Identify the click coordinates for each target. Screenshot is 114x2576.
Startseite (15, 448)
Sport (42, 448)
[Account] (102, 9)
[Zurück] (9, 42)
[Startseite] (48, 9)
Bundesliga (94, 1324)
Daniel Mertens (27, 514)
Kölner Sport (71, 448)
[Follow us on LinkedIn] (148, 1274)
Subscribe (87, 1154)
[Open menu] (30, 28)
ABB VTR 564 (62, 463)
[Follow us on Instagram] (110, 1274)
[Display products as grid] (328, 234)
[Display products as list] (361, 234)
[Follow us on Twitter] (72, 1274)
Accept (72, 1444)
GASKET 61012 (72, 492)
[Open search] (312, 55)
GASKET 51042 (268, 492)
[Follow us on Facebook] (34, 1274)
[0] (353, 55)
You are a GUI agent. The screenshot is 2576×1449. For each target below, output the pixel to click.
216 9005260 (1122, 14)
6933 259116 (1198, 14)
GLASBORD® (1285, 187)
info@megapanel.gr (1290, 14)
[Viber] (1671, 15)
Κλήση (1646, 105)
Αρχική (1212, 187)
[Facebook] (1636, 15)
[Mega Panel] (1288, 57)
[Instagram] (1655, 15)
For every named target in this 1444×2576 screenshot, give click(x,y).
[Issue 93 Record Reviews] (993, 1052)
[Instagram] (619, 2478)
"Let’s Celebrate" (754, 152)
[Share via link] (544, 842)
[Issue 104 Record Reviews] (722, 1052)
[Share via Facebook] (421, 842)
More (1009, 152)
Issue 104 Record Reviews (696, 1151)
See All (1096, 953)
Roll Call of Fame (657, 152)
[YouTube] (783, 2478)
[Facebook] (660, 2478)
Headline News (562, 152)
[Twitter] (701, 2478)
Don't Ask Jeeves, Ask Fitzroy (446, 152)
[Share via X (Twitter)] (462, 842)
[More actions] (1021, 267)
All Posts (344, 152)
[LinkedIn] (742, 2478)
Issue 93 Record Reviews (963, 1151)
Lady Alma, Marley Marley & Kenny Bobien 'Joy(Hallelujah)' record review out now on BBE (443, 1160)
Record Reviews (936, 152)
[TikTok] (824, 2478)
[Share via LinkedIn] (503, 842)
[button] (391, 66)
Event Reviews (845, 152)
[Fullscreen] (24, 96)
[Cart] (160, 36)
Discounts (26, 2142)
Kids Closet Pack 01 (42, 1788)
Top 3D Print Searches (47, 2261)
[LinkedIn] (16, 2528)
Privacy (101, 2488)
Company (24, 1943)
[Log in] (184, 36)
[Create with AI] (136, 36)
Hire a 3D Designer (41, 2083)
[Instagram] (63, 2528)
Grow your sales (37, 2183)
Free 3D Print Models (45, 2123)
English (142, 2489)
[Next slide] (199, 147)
-*-
EXERCISE PROMPT:
Write all of the records out exactly, including every line.

RESULT:
Identify the click coordinates for each target. Screenshot is 114x2576.
Startseite (15, 448)
Sport (42, 448)
[Account] (102, 9)
[Zurück] (9, 42)
[Startseite] (48, 9)
Bundesliga (94, 1324)
Daniel Mertens (27, 514)
Kölner Sport (71, 448)
[Follow us on LinkedIn] (148, 1274)
Subscribe (87, 1154)
[Open menu] (30, 28)
ABB VTR 564 (62, 463)
[Follow us on Instagram] (110, 1274)
[Display products as grid] (328, 234)
[Display products as list] (361, 234)
[Follow us on Twitter] (72, 1274)
Accept (72, 1444)
GASKET 61012 (72, 492)
[Open search] (312, 55)
GASKET 51042 (268, 492)
[Follow us on Facebook] (34, 1274)
[0] (353, 55)
You are a GUI agent. The screenshot is 2576×1449. For each target below, output the pixel to click.
216 9005260 (1122, 14)
6933 259116 (1198, 14)
GLASBORD® (1285, 187)
info@megapanel.gr (1290, 14)
[Viber] (1671, 15)
Κλήση (1646, 105)
Αρχική (1212, 187)
[Facebook] (1636, 15)
[Mega Panel] (1288, 57)
[Instagram] (1655, 15)
For every named target in this 1444×2576 screenshot, give click(x,y).
[Issue 93 Record Reviews] (993, 1052)
[Instagram] (619, 2478)
"Let’s Celebrate" (754, 152)
[Share via link] (544, 842)
[Issue 104 Record Reviews] (722, 1052)
[Share via Facebook] (421, 842)
More (1009, 152)
Issue 104 Record Reviews (696, 1151)
See All (1096, 953)
Roll Call of Fame (657, 152)
[YouTube] (783, 2478)
[Facebook] (660, 2478)
Headline News (562, 152)
[Twitter] (701, 2478)
Don't Ask Jeeves, Ask Fitzroy (446, 152)
[Share via X (Twitter)] (462, 842)
[More actions] (1021, 267)
All Posts (344, 152)
[LinkedIn] (742, 2478)
Issue 93 Record Reviews (963, 1151)
Lady Alma, Marley Marley & Kenny Bobien 'Joy(Hallelujah)' record review out now on BBE (443, 1160)
Record Reviews (936, 152)
[TikTok] (824, 2478)
[Share via LinkedIn] (503, 842)
[button] (391, 66)
Event Reviews (845, 152)
[Fullscreen] (24, 96)
[Cart] (160, 36)
Discounts (26, 2142)
Kids Closet Pack 01 (42, 1788)
Top 3D Print Searches (47, 2261)
[LinkedIn] (16, 2528)
Privacy (101, 2488)
Company (24, 1943)
[Log in] (184, 36)
[Create with AI] (136, 36)
Hire a 3D Designer (41, 2083)
[Instagram] (63, 2528)
Grow your sales (37, 2183)
Free 3D Print Models (45, 2123)
English (142, 2489)
[Next slide] (199, 147)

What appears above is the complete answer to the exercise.